1) Its a game to movie tie in - they rarely ever work. 2) It has child abuse in it (harvesting little sisters) - that will be completely removed and the main character will either ignore them or 'save' them. 3) There will either be a love interest or an annoying woman in the front line. 4) 1 for the racists among us - I never noticed any black people in rapture, all movies at the moment have a token black guy 5) The characters in the game were interesting and some even had depth, but it took the listening of the diaries and a good few hours of gameplay to figure that out, that can't be compressed into a 2 hour movie. 6) Gamers know what happens, so will it look at it from another point of view trying to tell the same thing, or happen at another point in time (ie before the game, like Bioshock 2)
I'm sorry but I just can't see it being any good. I guess it will depend on who is writting it and who is acting it, when that list is released we will know more, but I strongly doubt I will pay to see it.
There is no way they can pull this off and make a decent movie. I cant wait to see how the hollywood suits screw this up...Jean claude van damn in the title role
Jesus, everyone's a pessimist aren't they? There's every chance this could actually be good. Yeah the bioshock story worked well in a game context. That doesn't mean they have to follow the game to the letter whilst making the film. It might be very entertaining, but I think I'll reserve my judgement until I've seen it, rather than now when it hasn't even begun production.
Pirates 1 was really good, 2 was merely okay, but 3 was really disappointing, imo. Although the main reason for that was they ended up with too many characters, then focused on the wrong one (ie, it should have been a Jack Sparrow movie, but he was hardly in it). Hopefully that wouldn't be a problem with Bioshock.
Somehow though I can't see them doing plasmids justice, and for me, the plasmids were a huge part of what made Bioshock interesting and most importantly, unique. Without plasmids Bioshock would have been just another shooter, and also without them, this will be just another action film. I hope I'm wrong, but they just feel like a 'game' thing, and not a 'film' thing.
As others have said, if they can't make a decent movie out of this game then there is no hope for any game/film conversion.
In some respects though I hope they don't try and ape the narrative of the game too closely. Take the great world design, the political themes, the moral ambiguity, and the dense atmosphere, but then make those aspects work in a film setting. In other words, use the game as an influence and starting point but not as a bible. If that means devising new characters or even working from a radically different perspective or timeline then so be it.
And please god, no gimmicks like the first person stuff in Doom...
This could be the first decent game movie. Gore Verbinsky is a competent mainstream director and probably the first non-hack to be hired for such a job.
We've had Paul Anderson, Uwe Boll, Christophe Ganz etc, and they are all Direct-To-Video amateurs at best.
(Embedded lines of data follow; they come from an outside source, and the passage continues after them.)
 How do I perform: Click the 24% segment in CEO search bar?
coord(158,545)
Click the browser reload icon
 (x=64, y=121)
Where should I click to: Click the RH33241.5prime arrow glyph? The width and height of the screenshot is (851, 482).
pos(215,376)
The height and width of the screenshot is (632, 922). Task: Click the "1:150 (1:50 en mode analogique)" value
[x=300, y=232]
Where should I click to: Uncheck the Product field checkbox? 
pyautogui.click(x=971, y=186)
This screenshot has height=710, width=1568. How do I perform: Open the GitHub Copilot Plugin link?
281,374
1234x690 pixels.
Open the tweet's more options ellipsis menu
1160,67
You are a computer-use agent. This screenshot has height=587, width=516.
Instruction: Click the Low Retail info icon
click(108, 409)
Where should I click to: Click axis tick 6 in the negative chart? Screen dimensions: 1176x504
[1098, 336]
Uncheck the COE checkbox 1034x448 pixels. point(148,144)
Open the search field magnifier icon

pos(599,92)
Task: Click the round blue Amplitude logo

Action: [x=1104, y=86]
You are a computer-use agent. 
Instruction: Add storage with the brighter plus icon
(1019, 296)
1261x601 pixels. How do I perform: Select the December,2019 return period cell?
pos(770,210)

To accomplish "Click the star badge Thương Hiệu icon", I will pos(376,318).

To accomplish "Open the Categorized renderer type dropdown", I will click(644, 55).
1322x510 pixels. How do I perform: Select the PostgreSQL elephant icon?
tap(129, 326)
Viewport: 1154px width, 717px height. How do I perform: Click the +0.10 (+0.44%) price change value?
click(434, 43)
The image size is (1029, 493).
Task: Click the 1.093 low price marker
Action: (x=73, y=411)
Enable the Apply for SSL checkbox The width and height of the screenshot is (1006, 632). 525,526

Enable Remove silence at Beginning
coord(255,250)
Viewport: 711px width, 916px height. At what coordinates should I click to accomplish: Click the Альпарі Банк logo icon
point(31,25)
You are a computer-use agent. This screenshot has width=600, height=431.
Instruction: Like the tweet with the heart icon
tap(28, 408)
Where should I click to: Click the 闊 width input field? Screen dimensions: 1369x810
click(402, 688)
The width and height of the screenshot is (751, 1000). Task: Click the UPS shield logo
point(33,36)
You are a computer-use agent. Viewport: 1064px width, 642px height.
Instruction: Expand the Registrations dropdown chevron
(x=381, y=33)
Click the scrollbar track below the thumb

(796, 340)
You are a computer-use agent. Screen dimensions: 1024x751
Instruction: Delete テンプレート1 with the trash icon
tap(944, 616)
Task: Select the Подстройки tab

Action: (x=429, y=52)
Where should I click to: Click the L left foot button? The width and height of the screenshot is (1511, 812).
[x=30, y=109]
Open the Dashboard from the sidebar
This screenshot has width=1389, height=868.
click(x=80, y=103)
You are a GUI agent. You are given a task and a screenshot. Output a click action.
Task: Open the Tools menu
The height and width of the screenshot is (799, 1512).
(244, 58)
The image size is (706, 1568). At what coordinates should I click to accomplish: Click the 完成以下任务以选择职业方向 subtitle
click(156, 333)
Well, maybe Anderson does have SOME talent, but he's still a hack.
Fact is, almost all of these movies are made by C-list people who seem to think that gamers just want a literal translation of the videogame (that includes the lack of substance), instead of a proper movie. So what get is a lot of infantile crap that panders to the ADD-crowd.
Gore Verbinsky is someone who might be able to finally break this trend.
Gore Verbinski couldn't direct his way out of a paper bag.
Bit rich of him to claim that games need more emotional content; his films are nothing but ineptly thrown-together reels of cgi-dominated schlock and rudderless performances.
Prepare for withering, ignorant reviews along the lines of "even a supposedly half-decent video game can't make the transition to the big screen."